I did, however tell him the quintessential parent lie/s of good intention when I played out the Santa Claus/Tooth Fairy/Easter Bunny myth. Boy, was he upset when he found out that it wasn’t true. And he was upset precisely because, in his words, I had lied to him. (He has since gotten over it.)
We do the best we can in life, most of us, and if we truly love our children, our mates, our family and our friends (as I know you do), that is all we can do. As for lie #1: I agree with Lorinda. 19 is SO young. I went ahead and married a man at 19 because I said I would. And look how that turned out. About lie #2: Your children don’t have problems because they were disappointed that the life you said they’d have didn’t happen that way. They are so many other variables at play. That you love them and they know that is something you don’t give yourself enough credit for. And lie #3: Oh, my God. If I had been the hapless employee, believe me, I would rather have someone tell me I was being fired for making a bookkeeping mistake than to be told it was because I’d been walking around an entire day with my fly unzipped. That wasn’t cowardice on your part, it was kindness.

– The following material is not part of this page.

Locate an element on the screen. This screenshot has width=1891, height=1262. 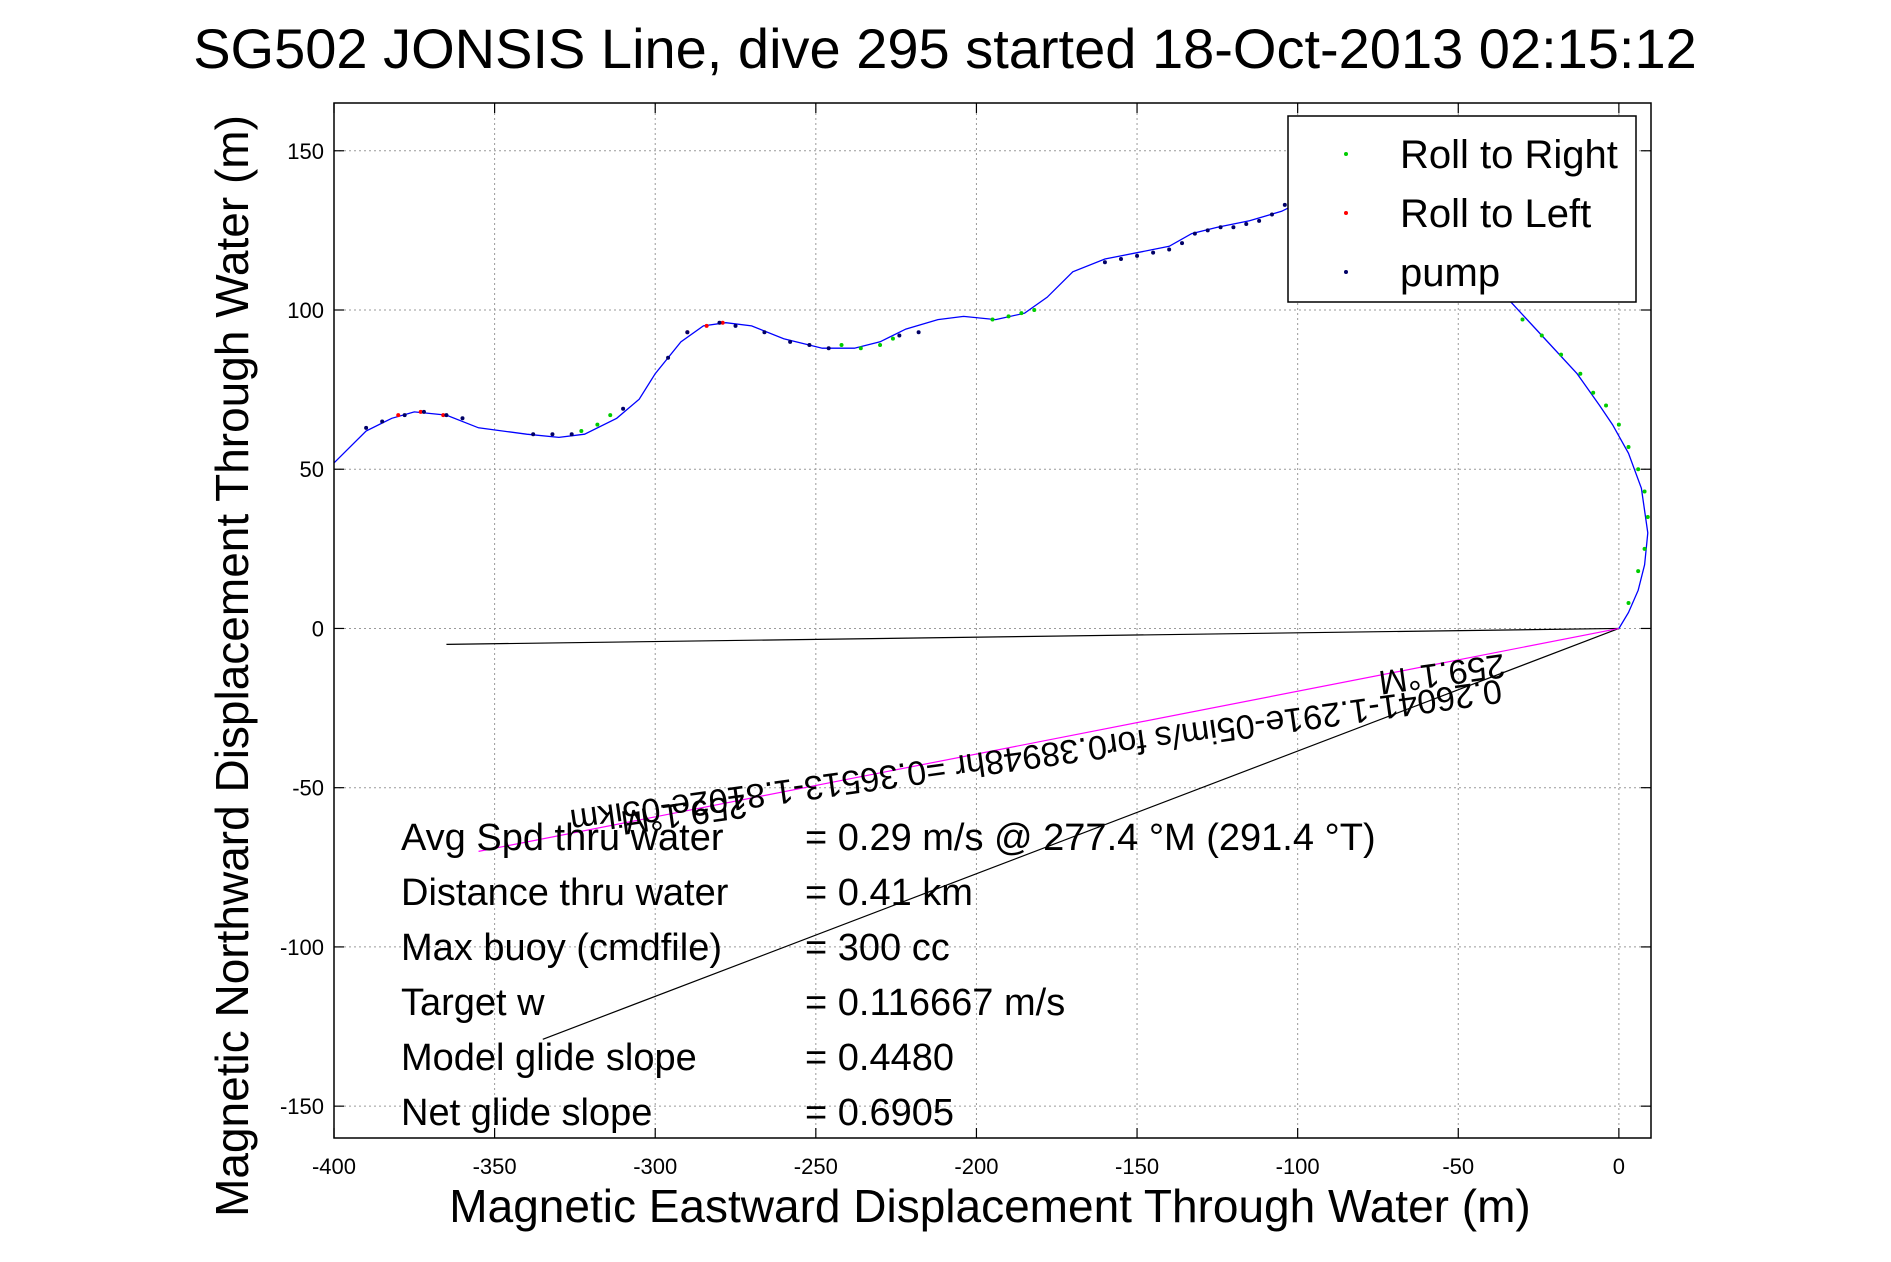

And seriously – how the hell does that graphic work? It’s like magic!
Great piece, Jack!
I think my parents did a great disservice by shielding my sister and I from the world’s cold, hard truths. We were kept in a bubble, and I did believe that good things came to one, simply by being good. As I’ve grown, one of my biggest struggles has been to change the way I’d been taught to view the world (and my future), and instead embrace a less-pretty but more realistic view. Success in anything doesn’t just happen–you have to make it so.
With our own kids, we offer support and love, but always try to share with them our own struggles in making a place in the world. And it is a difficult line, to be realistic, without causing fear. At times, I wonder if we’re sharing “too much”, but thus far, I see our kids as being smart, sweet, and still innocent. But I do, at times, think, “I wish I could paint for them a picture that is untainted.”
Instead, I guide us towards making choices that will help create that better world. We volunteer regularly, and illustrate that things can get better–if we make it so.
Thank you for visiting, Kergan, and for your insightful comments. I think I made the classic mistake with my children of over compensating for what seemed lacking in my youth — i.e., any strong sense of parental approval and enthusiasm. Your approach to parenting (and Mary’s; see below) seems much healthier. As you say, things get better only through effort. I expect the same can be said for making anything prettier. Please know that I’m a big fan of your posts — in all your various forums.